A staff report from city manager Geoff Wright in response to Trillium Health Partners’ funding request presented councillors with four contribution options:

  • $150 million
  • $300 million
  • $450 million (full contribution being sought by THP)
  • no financial contribution

“We’re in some very significant and difficult budget times,” Butt said Wednesday. “We see what possible tax impact increases are going to be the next number of years between both the City of Mississauga and Region of Peel and I just think at this particular time given all of that, that a municipal contribution toward a capital hospital build is just not something that we can take on.”

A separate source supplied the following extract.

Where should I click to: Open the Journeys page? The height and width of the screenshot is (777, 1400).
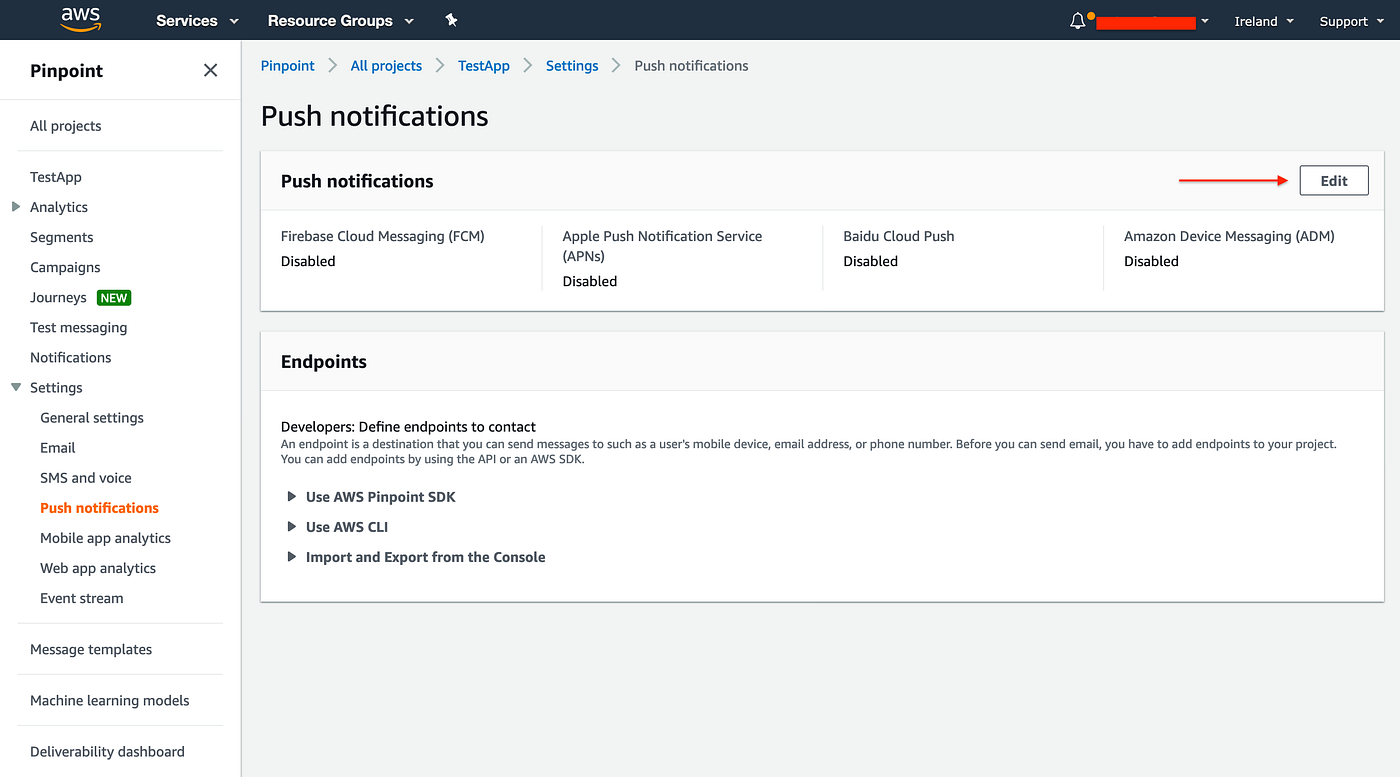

Parrish agreed, noting there’s no legislation that requires the city to help pay for the hospital. In addition, she said, what might seem like a relatively small amount in the beginning — a $12 tax bill hike in year one — will become increasingly burdensome on the city and taxpayers as the new hospital gets closer and closer to completion.

“We have many other challenges,” Parrish began, adding it’s not fair to place such a financial burden on Mississauga’s 720,000 residents when hundreds of thousands more from other regions will use the hospital as well.

Mayor Carolyn Parrish says the city has work to do to reach a funding agreement with the provincial government to get the hospital built.

The Peter Gilgan Mississauga Hospital, and the Shah Family Hospital for Women and Children to be built within its walls, is “going to take care of the whole southwest of Ontario,” the mayor continued. “It’s building a second Sick Kids hospital; there’s a branch of (the new hospital) that’s going to be for all the kids in the province that are closer to us than downtown Toronto.

“What they’re doing (building the hospital) is wonderful, but I think it’s extremely unfair to ask us to do this because we have things coming forward in our budget discussions that we want to do for our citizens here in Mississauga that are not big items, but when you put this elephant in the room into the budget, we have to cut all of those things out, otherwise people will be overburdened.”

Council agreed to defer further discussion on the matter to a future date so councillors have time to talk it over with their constituents.

“We’ve got a lot of work to do to try and negotiate with the province to see if we can adjust this in some way, if we pay anything at all,” Parrish said. “And if they’re inflexible, then we opt to” offer no financial contribution at all.

Rendering of what The Peter Gilgan Mississauga Hospital will look like when completed in 2033. Story cover photo shows another rendering. (Images: Trillium Health Partners)

If the city is to contribute financially to the hospital, Trillium Health Partners must know definitively by January in order to keep the provincial government in the loop.

Farrow said at the earlier council meeting that construction beginning on time next spring is tied to all financial contributions being in place in early 2025.

In his report to council, Wright pointed out that Trillium Health Partners’ $450-million ask of the city (based on an estimated overall local share of $1.5 billion) is “roughly 42 per cent higher than the amounts requested in other communities” where hospitals have recently partnered with the provincial government and municipalities to build hospitals.

He also noted the City of Toronto “is not expected to contribute a local share to their hospitals. This practice only applies to hospitals outside of Toronto.”